No matter their source, herbarium specimens of vascular plants are always made with the same, simple demands: living plants must be pressed with sufficient pressure to flatten them, and they must be dried quickly enough to avoid the effects of mold.  Modern plant collecting techniques differ very little from those used by Ravenel and his contemporaries.

Gelsemium sempervirens, which was named officially as our state flower in 1924, is found in every county of South Carolina.   This specimen was collected by Ravenel in Aiken in April, 1886.  The specimen itself has been remounted: all that remains of the original sheet is the label, which has been taped onto the existing sheet. In remounting, the plant parts have been taped down.  The date of repair of this specimen is difficult to ascertain.  Although it is likely that a number of specimens were repaired and/or remounted by Ravenel himself, other specimens were clearly repaired and/or annotated while the collection was housed at  Converse College.   Many of the annotations on specimens were supplied by personnel at the Smithsonian Institution, indicating that much of the collection had been sent on loan from Converse to the Smithsonian, now the home of the United States National Herbarium.

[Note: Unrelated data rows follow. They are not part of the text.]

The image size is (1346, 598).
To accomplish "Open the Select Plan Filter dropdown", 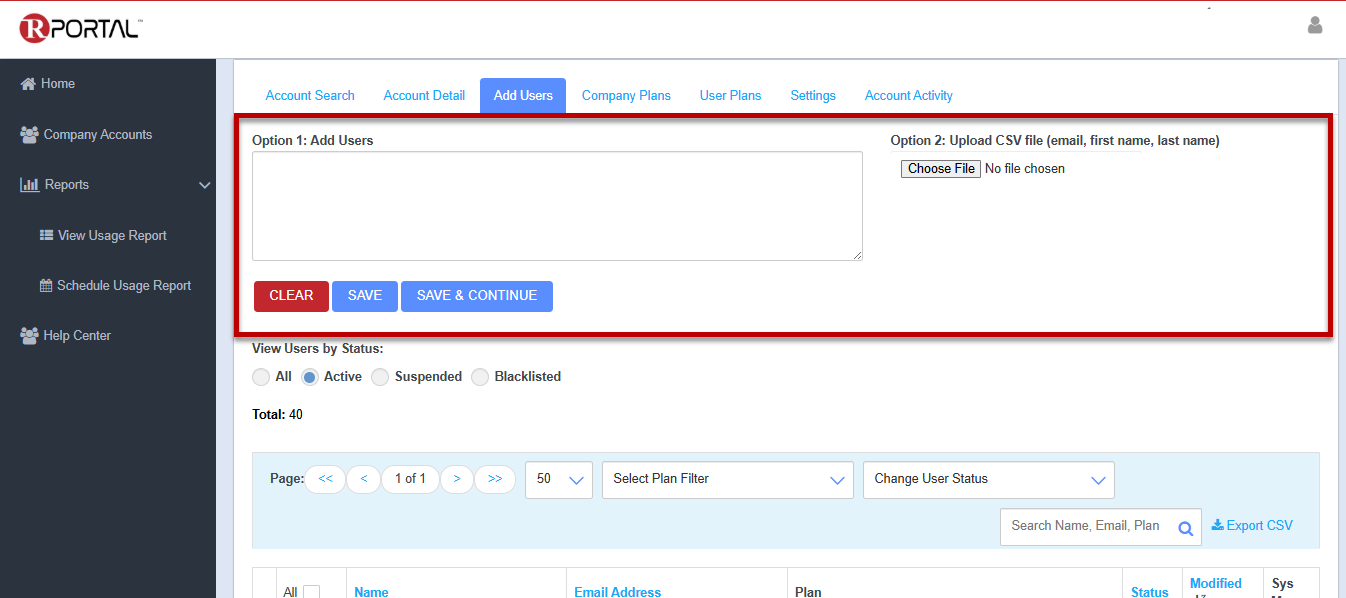I will pos(727,480).
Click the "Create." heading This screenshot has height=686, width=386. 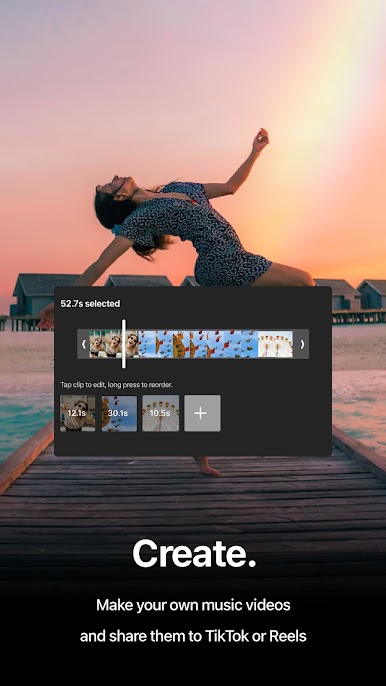(x=194, y=553)
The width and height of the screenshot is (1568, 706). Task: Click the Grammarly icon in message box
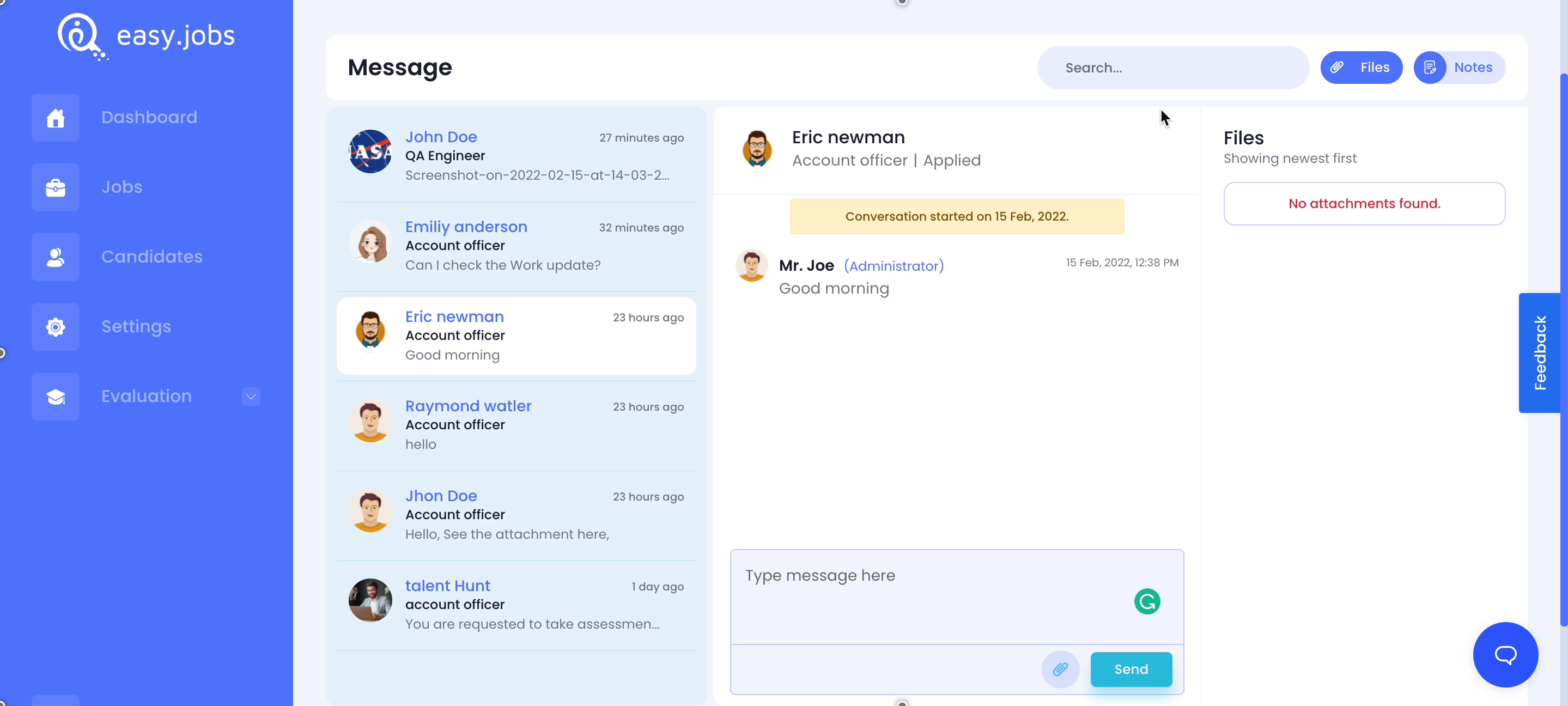[x=1148, y=601]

gelsemium sempervirensA modern specimen of the same flower
Gelsemium sempervirens (L.) Aiton
Climbing vine¼Woodruff between Spartanburg and Greenville.
Jacquelin A. Clark #56  Apr 8, 01

This contemporary specimen of the same plant is from Spartanburg County, collected recently.  Modern herbarium specimens, and those at the A. C. Moore Herbarium, are mounted on acid-free, archival paper.  Generally, a printed label is attached (glued) to sheets.  (The star indicates that information from this specimen has been entered into the Herbarium's database.)  The plant materials on both of these sheets are hardly distinguishable as far as quality of preparation.  The recent specimen continues to feature the yellow color of the flower’s corolla; however, the colors of all a plant’s parts will eventually fade.   Transient features such as flower color, flower aroma, pollinators, plant stature, etc. are properly recorded on the label as observational data impossible to reproduce after the time of collection. 

Properly prepared specimens feature all the parts of the plant (as is practical).  Dried specimens of plants, in general, retain essentially all the morphological features necessary for systematic study, and thus very old specimens remain valuable.  Beyond outright measurements of the plant’s parts, many aspects of morphological study are available, including, among other techniques, investigations of stomatal patterns and density, epidermal features, trichome (hair) characteristics, and pollen features.   Herbarium specimens, depending on their condition and the taxon involved, may offer substantial sources of study involving anatomy, biochemistry, and even molecular characteristics, including DNA sequencing.